Post # 1
We are having an outdoor plantation wedding, so we liked the nature/tree theme. Teal is our main wedding color. They will be printed on white cardstock with black cardstock behind the white, creating the black border.
Do you think it looks good? Should I change any of the colors, wording, placement? We need to order them soon, so let me know!
Post # 3
I like everything except the color of your names. Is it purple? I would either go with the font of the rest of the text or do it in a bolded teal like the tree. Maybe I’m wrong though?
Post # 4
You’re not including his parents (like “Brian _______, son of Mr. and Mrs. ______ ______” or something)?
Post # 5
Very nice! I like it as is. But could you put the names in black and bold to make the names stand out, and match the border?
Post # 6
Technically, since this your wedding isn’t in a “house of worship,” I think it should be “requests the pleasure of your company.”
I also agree that your names should be either in the teal of the tree or a totally different, coordinating color.
Post # 7
I don’t think you need your last name since you’ve prefaced it with “at the marriage of their daughter”. Just your first and middle. 🙂
Post # 8
I agree about the name color change but other than that these are so awesome! Good job!
Post # 9
Thanks everyone! I think I will change our names to black and bold. Dark purple is another one of our wedding colors and I thought at first we would do dark purple cardstock in the back, but it isn’t available in the right shade.
I was going to include his parents initially, but my fiance said not to worry about it. Not sure why… Is it traditional to include both or just the main funder of the wedding?
My last name isn’t on the invite, lol.
I’ll ask my parents about the “honor of your presence” or “company” thing. My family insisted on a religious ceremony by a pastor, so I’ll see if they will get mad if I change that. Whatever makes everyone happy!
Post # 10
oh! and should I put “reception to follow” or is that pretty much assumed?
Post # 11
we have all contributed to the wedding, Fiance and I, my parents, and his parents so we put on our invites “together with their parents, our names, Invite you to……” I didnt want just my parents names b/c we are all in it together, Just an idea…
Post # 12
I was going to ask where the reception was! I would definitely include a note that says reception to immediately follow.
The other poster is right about only requesting the honor of your presence in a house of worship. Even if you’re getting married by a religious officiant somewhere else, you would request the pleasure of their company.
Post # 13
I loove the tree, I don’t like the fact it’s blue. My vote is make tree green and tie in the teal color with borders or something else.
Post # 14
@calypso522: Looks great! I’ve looked into the “honor of your presence” thing and it doesn’t have to do with whether it’s actually in a house of worship – it has to do with whether it’s a religious ceremony. We are having a religious ceremony at a vineyard, and we are using “honor of your presence.” So, I think you’re good with the current wording if you like it.
Post # 15
Here it is with bolded black names. Thanks for suggesting that!

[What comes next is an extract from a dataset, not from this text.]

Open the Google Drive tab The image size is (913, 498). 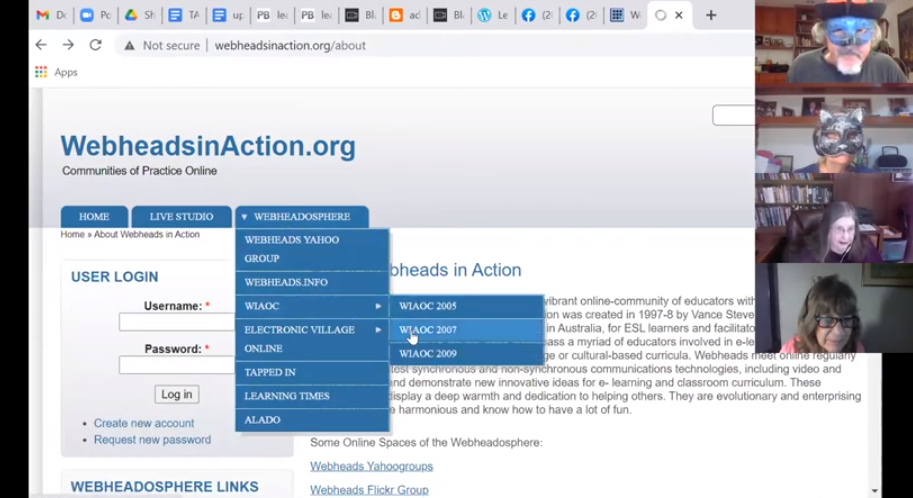138,15
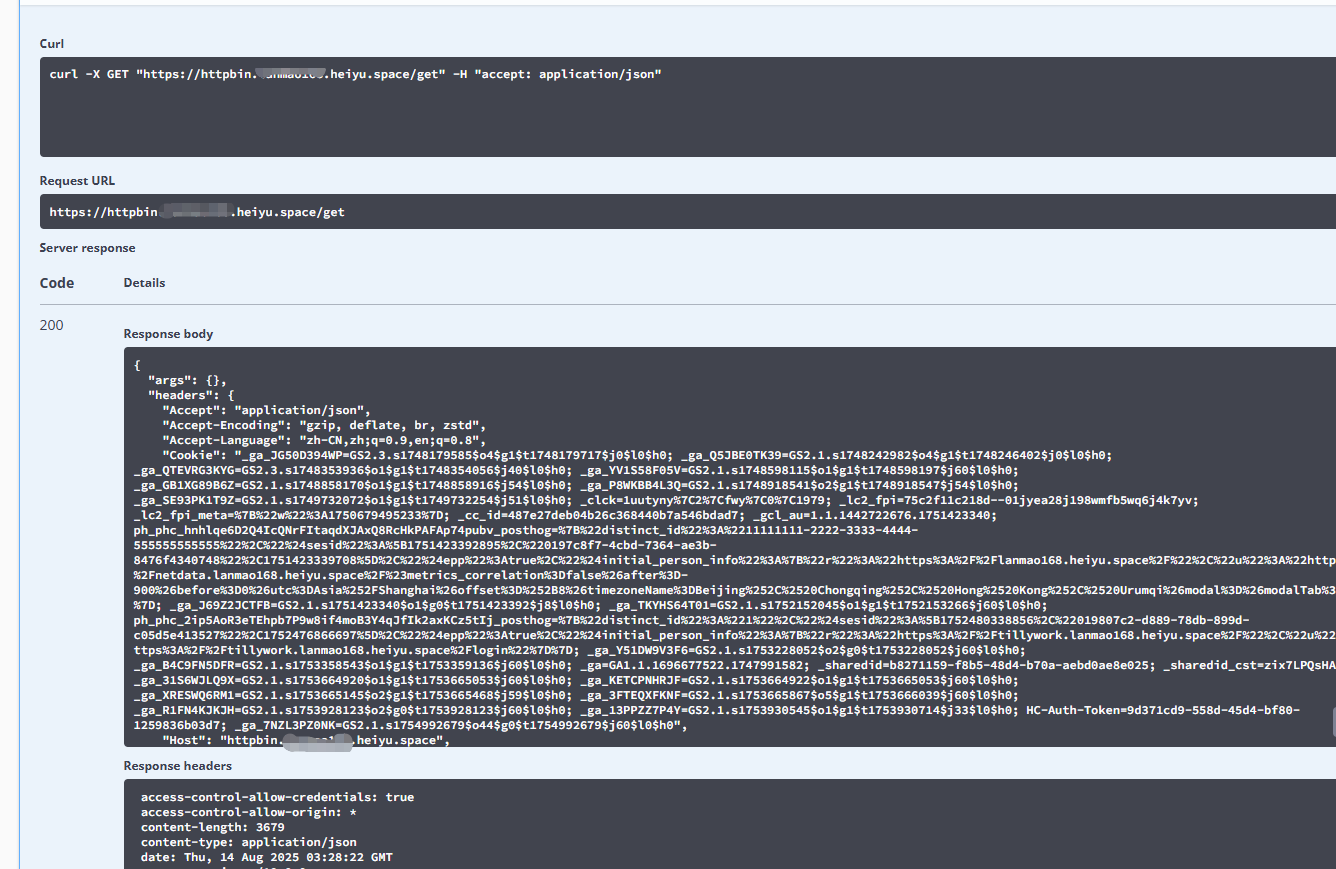Click the "Response headers" label
This screenshot has height=869, width=1336.
click(178, 766)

I was thinking about having “together with our parents” but honestly, my parents would probably kill me if I cut out thier names, lol. I’m their only child and they are very possessive. My mom even kept my college diploma since she “paid” for it. yeah. lol
PS: I have two first names and one middle name, that’s why it seems like my last name is on there!
Post # 16
@calypso522: I like it much better with the black font and bolded.

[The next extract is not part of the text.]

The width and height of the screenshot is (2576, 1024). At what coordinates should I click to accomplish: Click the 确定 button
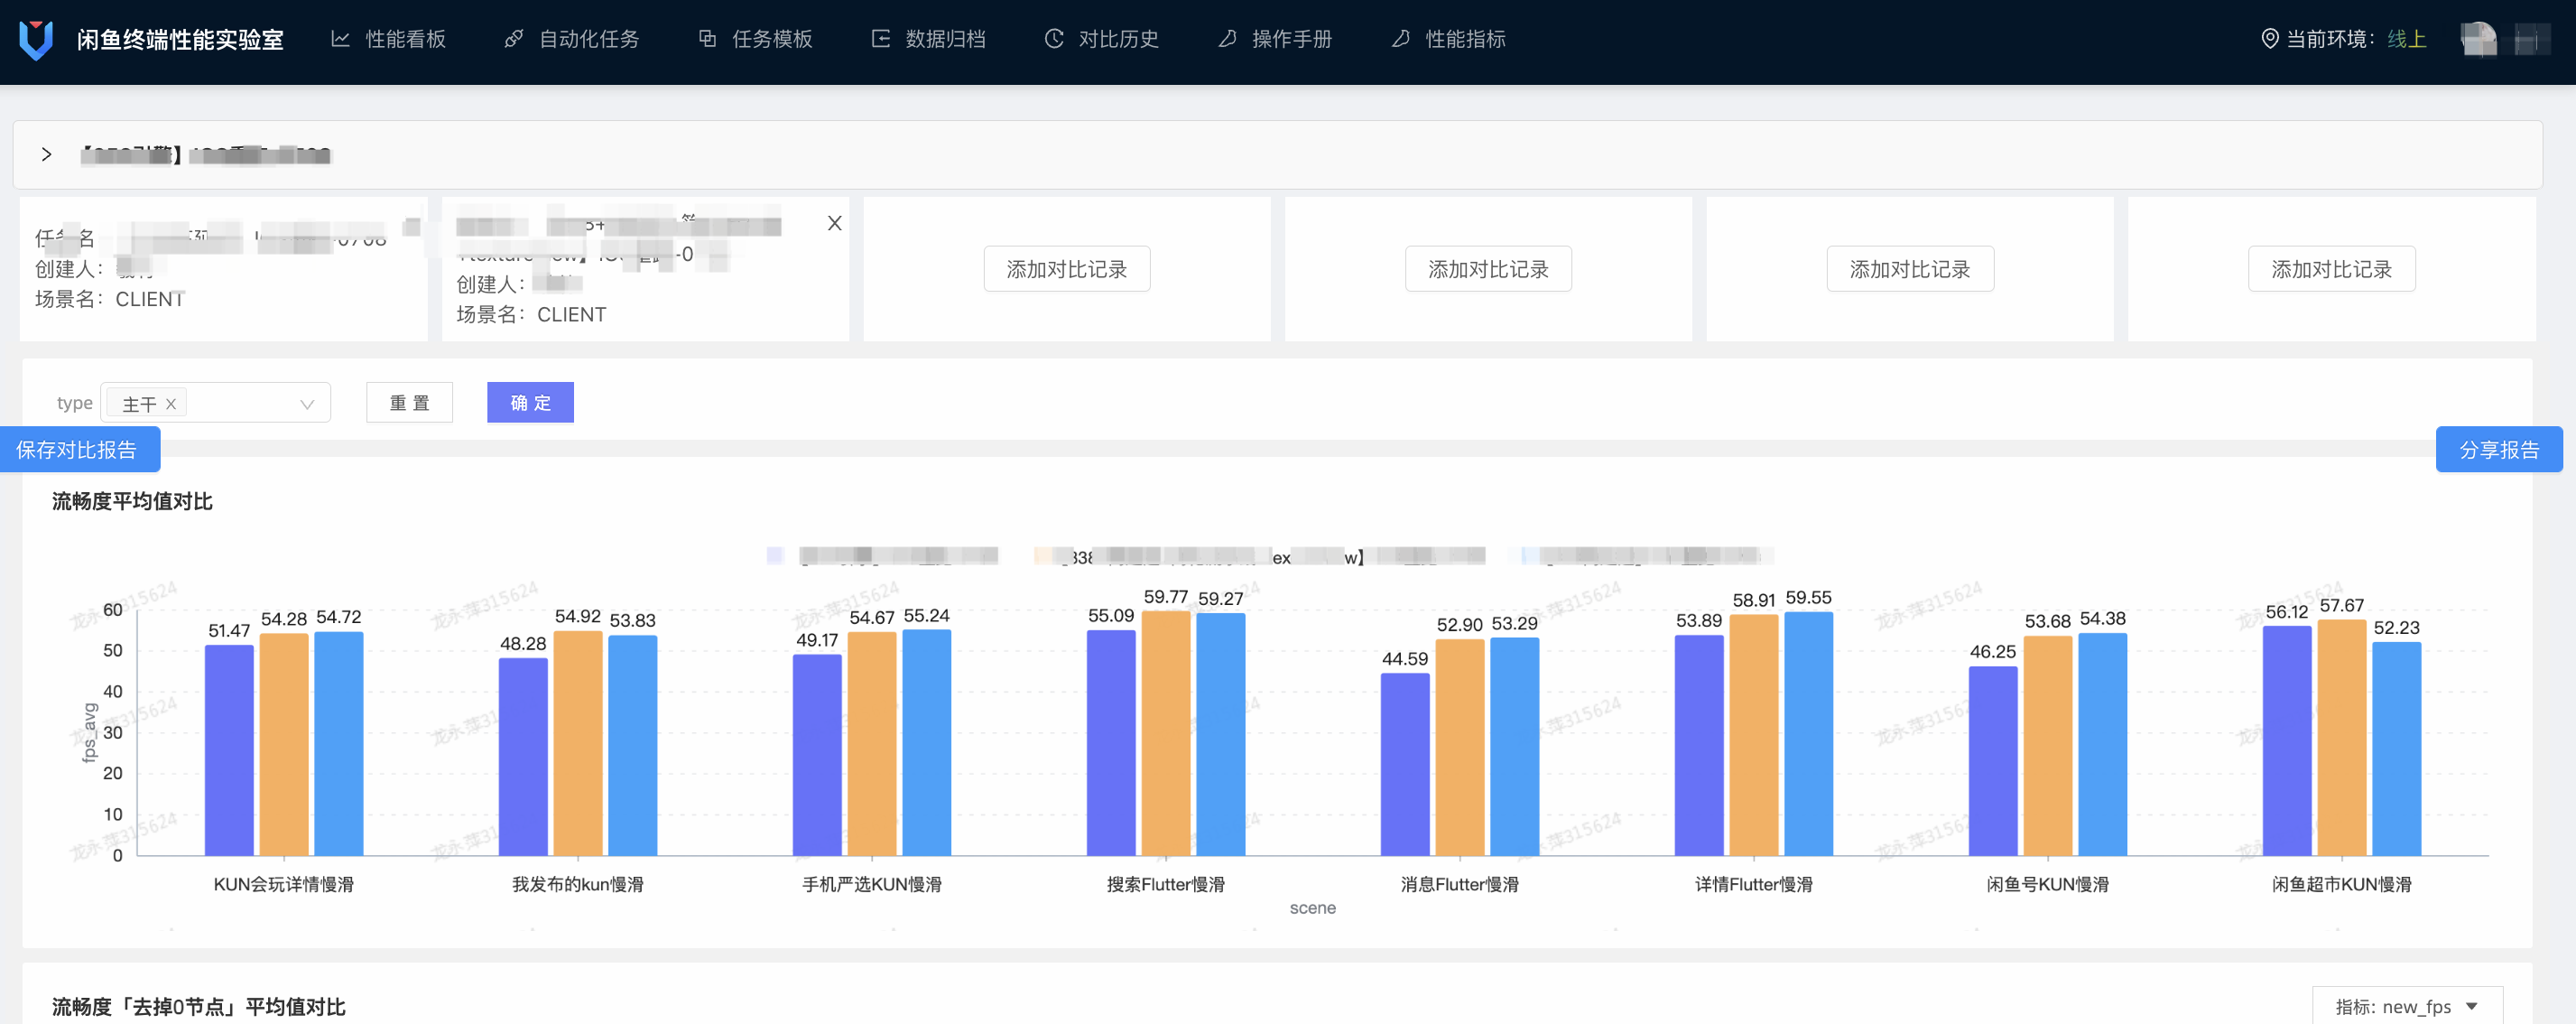pos(530,403)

My wedding is being funded by both sets of parents (I am paying for some other things but don’t really want to get rid of the parent’s names, either) so I put:
my parents’ names
his parents’ names
request the pleasure of your company
at the marriage of their children
I would say that if the groom’s parents are paying a significant amount, they should probably be on the invitation. It might be a nice touch.